### ПОКАЗАННЫЙ ОТРЫВОК

Таким образом, в архаической крестьянской деревянной резьбе Русского Севера, как и в ткачестве, вышивке, кружеве этого региона, в огромном количестве сохранились до конца XIX – начала XX вв. древ­нейшие орнаментальные схемы, общие какдля восточнославянских, так и для индоиранских народов. Использование этих орнаментальных сим­волов в одном и том же качестве – оберегов и знаков сакрального начала как восточнославянскими так и индоиранскими народами вплоть до порубежья века нынешнего и века минувшего, свидетельствует об исключительном значении данных орнаментов в древности и о том, что создавались они, вероятнее всего, на основании одной и той же мифо­логической основы, у этнически единой группы племен, впоследствии распавшихся, разошедшихся и потерявших связь между собой. Но един­ство орнаментальных комплексов, которые обычно неповторимы и про­должают хранить древние традиции, свидетельствуют о древней общ­ности этих народов.

Об особой значимости трехгранно-выемчатой резьбы, как свое­образного этнического определителя и индикатора этно-миграционных процессов, свидетельствует то, что этот вид резьбы, широко распрост­раненный у скандинавов, балтов и восточных славян, живущих в бога­тых лесом районах, столь же щироко распространен и в Средней Азии, отнюдь не богатой лесом, но у народов, этногенез клоторых связан с индоиранскими племенами эпохи бронзы и раннего железа, продвинув­шимися в этот регион с территории Восточной Европы.

Вывод о сакральной значимости трехгранно-выемчатого орнамен­та у балто-славянско-индоиранских народов (а, возможно, и в целом у индоевропейцев) подтверждается и тем, что у финно-угров, живущих как и славяне, балты и скандинавы в районах богатых лесом, трехгран­но-выемчатая резьба не имела широкого распространения. И более того – В.А.Шелег в результате картографирования районов бытования трех­гранно-выемчатой геометрической резьбы как наиболее распространенного вида орнаментирования в русском народном искус­стве, пришел к выводу о том, что у прибалтийско-финских народов – эстонцев, финнов, а также у карел и вепсов, такая резьба встречается в основном в районах, пограничных с расселением скандинавов, балтов и славян. У коми такой вид резьбы характерен также для районов активных контактов с русскими. Что же касается поволжских финно-угорских народов, то трехгранно-выемчатая резьба для них в целом не характерна и встречается в основном в западных, контактных с русски­ми, районах [438]. Таким образом, практически все финно-угорские наро­ды восприняли этот вид резьбы от индоевропейцев, сами же такой вид орнаментации не разработали, хотя, повторяем, всегда жили в зоне, до­статочно богатой деревом.

### ЗАДАЧА 1
Для каких народов, по данным отрывка о трехгранно-выемчатой резьбе, такая резьба в целом не характерна?

### ФРАГМЕНТЫ ЛИСТИНГА
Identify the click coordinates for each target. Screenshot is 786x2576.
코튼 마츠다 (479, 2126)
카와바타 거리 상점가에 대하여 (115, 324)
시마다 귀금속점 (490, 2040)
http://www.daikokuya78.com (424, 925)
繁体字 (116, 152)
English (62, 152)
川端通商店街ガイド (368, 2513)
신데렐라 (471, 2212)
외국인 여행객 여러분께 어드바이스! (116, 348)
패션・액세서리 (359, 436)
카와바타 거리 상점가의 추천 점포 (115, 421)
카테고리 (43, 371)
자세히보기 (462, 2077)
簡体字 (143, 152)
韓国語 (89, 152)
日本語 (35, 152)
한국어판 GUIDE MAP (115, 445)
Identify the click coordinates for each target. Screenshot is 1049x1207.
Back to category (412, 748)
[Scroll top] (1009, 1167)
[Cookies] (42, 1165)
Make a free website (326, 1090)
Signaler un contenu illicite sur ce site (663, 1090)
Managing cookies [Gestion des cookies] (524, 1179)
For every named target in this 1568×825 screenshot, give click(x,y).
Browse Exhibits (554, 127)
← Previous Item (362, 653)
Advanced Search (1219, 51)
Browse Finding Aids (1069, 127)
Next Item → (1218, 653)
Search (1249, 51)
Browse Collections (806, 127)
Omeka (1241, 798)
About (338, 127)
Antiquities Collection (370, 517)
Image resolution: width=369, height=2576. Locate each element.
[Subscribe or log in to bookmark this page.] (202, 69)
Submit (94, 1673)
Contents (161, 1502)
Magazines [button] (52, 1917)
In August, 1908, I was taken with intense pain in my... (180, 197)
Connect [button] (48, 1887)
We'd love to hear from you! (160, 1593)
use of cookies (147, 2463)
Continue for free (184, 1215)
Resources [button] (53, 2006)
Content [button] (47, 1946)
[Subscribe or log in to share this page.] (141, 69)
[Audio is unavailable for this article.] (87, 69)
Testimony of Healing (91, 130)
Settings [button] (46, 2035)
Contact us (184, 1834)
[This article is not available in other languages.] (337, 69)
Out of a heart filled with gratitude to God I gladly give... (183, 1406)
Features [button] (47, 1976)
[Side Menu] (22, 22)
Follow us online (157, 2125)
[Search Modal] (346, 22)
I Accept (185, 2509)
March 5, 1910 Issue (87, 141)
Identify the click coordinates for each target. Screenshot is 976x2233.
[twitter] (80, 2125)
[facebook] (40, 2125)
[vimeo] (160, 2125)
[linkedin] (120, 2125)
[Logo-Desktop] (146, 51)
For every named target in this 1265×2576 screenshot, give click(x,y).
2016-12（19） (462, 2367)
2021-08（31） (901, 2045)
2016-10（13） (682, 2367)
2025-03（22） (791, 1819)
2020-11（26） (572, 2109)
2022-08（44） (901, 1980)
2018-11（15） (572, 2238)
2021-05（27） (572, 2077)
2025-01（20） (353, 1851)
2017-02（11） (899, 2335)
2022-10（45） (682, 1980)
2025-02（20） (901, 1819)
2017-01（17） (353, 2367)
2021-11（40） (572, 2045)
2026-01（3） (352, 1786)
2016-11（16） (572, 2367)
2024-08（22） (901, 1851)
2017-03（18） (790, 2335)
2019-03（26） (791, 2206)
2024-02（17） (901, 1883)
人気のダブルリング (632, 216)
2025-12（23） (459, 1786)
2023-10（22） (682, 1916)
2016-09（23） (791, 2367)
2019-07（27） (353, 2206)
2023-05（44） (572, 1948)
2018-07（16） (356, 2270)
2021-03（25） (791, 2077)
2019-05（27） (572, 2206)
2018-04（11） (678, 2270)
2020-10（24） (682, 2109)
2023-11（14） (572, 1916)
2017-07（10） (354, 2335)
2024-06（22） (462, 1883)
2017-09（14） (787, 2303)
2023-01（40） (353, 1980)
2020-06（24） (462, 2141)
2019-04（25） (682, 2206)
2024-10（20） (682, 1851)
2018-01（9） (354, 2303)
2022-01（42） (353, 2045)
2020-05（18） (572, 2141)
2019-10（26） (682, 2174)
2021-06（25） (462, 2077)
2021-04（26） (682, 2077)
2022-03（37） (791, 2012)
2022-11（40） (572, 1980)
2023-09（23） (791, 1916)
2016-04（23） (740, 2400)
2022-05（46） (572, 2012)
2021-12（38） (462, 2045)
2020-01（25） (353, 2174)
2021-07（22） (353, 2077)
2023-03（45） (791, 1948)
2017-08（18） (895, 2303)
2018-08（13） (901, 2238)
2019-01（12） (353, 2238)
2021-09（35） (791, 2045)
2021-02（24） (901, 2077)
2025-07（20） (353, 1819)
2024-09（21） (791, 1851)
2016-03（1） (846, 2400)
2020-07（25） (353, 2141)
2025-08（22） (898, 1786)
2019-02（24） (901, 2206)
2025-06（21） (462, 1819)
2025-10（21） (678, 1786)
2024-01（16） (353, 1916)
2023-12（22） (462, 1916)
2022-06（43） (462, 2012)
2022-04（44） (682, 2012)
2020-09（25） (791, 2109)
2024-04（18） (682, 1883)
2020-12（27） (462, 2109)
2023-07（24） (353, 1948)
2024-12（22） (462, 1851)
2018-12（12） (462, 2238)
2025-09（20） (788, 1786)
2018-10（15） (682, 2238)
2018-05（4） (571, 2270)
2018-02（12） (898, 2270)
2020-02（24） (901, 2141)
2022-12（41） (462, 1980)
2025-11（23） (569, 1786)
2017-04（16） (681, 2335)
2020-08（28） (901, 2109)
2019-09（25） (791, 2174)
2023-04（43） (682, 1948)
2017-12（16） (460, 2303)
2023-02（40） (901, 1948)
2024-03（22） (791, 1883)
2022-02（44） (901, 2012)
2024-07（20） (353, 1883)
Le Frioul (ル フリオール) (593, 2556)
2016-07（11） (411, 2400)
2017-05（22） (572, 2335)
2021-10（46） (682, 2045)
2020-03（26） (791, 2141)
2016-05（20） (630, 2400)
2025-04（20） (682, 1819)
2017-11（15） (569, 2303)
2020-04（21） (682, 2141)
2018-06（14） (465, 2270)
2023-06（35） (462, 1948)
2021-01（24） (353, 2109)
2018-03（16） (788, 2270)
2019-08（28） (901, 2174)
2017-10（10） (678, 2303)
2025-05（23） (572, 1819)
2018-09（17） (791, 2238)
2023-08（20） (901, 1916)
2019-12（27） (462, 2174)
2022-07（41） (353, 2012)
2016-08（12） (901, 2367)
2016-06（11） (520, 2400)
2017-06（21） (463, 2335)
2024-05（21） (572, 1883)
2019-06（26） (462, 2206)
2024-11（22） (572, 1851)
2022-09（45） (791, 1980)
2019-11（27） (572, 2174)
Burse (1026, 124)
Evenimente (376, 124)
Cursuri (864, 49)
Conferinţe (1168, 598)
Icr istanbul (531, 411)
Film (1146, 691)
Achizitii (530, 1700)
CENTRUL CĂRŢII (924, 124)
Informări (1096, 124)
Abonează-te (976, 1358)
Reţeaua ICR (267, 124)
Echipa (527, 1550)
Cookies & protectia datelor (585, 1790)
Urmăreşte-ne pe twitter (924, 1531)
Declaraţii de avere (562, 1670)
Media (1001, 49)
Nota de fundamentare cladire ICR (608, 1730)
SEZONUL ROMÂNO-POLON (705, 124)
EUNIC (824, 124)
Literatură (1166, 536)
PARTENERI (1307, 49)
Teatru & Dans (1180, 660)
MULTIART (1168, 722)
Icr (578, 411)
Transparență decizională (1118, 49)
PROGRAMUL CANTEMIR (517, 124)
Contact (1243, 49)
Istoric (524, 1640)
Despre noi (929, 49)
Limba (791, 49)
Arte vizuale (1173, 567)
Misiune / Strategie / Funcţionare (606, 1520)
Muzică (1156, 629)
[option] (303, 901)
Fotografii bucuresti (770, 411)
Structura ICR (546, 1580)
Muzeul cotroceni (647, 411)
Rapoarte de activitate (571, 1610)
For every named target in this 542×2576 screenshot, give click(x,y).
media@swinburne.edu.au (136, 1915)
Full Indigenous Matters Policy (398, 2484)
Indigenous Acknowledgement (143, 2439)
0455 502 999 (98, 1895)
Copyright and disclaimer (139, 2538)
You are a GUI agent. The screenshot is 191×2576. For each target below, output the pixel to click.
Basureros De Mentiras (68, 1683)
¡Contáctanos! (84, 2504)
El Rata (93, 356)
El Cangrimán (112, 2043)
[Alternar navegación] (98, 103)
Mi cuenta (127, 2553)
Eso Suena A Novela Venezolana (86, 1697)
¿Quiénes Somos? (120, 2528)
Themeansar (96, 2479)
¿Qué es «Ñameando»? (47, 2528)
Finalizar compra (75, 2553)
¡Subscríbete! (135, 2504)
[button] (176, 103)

### ЗАДАЧА 2
Пожалуйста, оформите как таблицу Markdown участок листинга от строки, содержащей «EUNIC (824, 124)», до строки, содержащей «[option] (303, 901)», включая обе. Нужны столбец «№» с порядковым номером и столбец «Строка» с самой строкой, пустые строки пропустите.

### РЕЗУЛЬТАТ 1
Для поволжских финно-угорских народов.

### РЕЗУЛЬТАТ 2
| № | Строка |
|---|---|
| 1 | EUNIC (824, 124) |
| 2 | Literatură (1166, 536) |
| 3 | PARTENERI (1307, 49) |
| 4 | Teatru & Dans (1180, 660) |
| 5 | MULTIART (1168, 722) |
| 6 | Icr (578, 411) |
| 7 | Transparență decizională (1118, 49) |
| 8 | PROGRAMUL CANTEMIR (517, 124) |
| 9 | Contact (1243, 49) |
| 10 | Istoric (524, 1640) |
| 11 | Despre noi (929, 49) |
| 12 | Limba (791, 49) |
| 13 | Arte vizuale (1173, 567) |
| 14 | Misiune / Strategie / Funcţionare (606, 1520) |
| 15 | Muzică (1156, 629) |
| 16 | [option] (303, 901) |